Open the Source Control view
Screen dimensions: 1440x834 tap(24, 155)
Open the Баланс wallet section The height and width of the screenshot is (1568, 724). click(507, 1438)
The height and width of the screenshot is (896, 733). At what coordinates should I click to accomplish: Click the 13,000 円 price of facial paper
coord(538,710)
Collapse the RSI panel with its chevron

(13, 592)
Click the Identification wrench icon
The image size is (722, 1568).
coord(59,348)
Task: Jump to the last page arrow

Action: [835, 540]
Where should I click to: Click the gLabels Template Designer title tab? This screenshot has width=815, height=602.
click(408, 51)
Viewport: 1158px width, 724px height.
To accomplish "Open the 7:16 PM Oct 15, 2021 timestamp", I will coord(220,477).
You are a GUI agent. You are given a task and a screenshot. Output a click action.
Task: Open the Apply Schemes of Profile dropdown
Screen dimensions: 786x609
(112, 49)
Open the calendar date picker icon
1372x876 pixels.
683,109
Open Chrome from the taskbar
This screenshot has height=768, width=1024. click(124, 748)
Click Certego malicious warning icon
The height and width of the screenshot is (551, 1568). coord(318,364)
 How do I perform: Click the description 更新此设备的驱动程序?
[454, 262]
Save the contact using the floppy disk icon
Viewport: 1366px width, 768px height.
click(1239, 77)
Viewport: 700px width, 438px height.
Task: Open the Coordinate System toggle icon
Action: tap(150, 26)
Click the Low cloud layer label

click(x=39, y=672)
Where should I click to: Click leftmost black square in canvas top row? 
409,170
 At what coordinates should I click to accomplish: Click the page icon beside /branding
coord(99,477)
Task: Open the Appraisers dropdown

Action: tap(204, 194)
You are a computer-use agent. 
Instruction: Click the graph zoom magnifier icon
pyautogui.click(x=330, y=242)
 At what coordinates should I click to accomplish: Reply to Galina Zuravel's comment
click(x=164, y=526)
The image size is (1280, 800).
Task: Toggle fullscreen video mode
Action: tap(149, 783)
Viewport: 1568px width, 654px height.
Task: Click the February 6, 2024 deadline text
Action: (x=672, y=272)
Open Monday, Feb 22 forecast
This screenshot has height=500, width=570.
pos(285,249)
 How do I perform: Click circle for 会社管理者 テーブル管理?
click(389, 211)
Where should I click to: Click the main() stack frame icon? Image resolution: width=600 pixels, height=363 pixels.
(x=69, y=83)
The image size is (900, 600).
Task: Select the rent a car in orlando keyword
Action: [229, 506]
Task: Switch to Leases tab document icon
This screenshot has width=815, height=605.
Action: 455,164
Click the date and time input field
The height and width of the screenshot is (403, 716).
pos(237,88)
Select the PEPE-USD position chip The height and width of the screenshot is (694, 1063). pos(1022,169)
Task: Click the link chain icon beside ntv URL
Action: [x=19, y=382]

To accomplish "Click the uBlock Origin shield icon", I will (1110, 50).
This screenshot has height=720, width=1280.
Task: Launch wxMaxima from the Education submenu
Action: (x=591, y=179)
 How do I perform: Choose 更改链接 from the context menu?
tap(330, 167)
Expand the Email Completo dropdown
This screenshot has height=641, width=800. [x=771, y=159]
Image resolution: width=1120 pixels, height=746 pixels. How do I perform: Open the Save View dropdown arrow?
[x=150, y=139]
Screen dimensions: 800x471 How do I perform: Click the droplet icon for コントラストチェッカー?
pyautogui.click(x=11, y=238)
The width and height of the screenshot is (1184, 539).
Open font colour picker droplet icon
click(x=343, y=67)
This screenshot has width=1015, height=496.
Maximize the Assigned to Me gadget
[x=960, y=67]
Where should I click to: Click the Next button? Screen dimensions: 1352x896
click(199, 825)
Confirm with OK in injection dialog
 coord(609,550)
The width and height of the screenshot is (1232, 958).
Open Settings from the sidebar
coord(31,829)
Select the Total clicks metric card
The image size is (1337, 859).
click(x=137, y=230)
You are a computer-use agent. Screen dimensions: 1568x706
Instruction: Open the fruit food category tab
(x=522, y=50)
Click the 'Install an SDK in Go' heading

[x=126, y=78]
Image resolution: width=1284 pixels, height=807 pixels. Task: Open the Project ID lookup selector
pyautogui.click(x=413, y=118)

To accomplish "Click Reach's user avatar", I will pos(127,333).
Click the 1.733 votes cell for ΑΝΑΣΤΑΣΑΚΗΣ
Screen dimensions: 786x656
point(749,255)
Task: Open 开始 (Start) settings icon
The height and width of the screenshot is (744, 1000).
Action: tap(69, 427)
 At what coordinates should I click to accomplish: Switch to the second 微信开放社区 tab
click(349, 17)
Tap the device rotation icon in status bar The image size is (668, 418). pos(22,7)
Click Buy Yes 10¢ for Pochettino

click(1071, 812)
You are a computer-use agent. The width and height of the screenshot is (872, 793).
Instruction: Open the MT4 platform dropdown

* * * * * * *

ACTIVITY
Provide the number of lines above in which the word "agent" appears, with no further words.

ANSWER TO THIS EXERCISE
4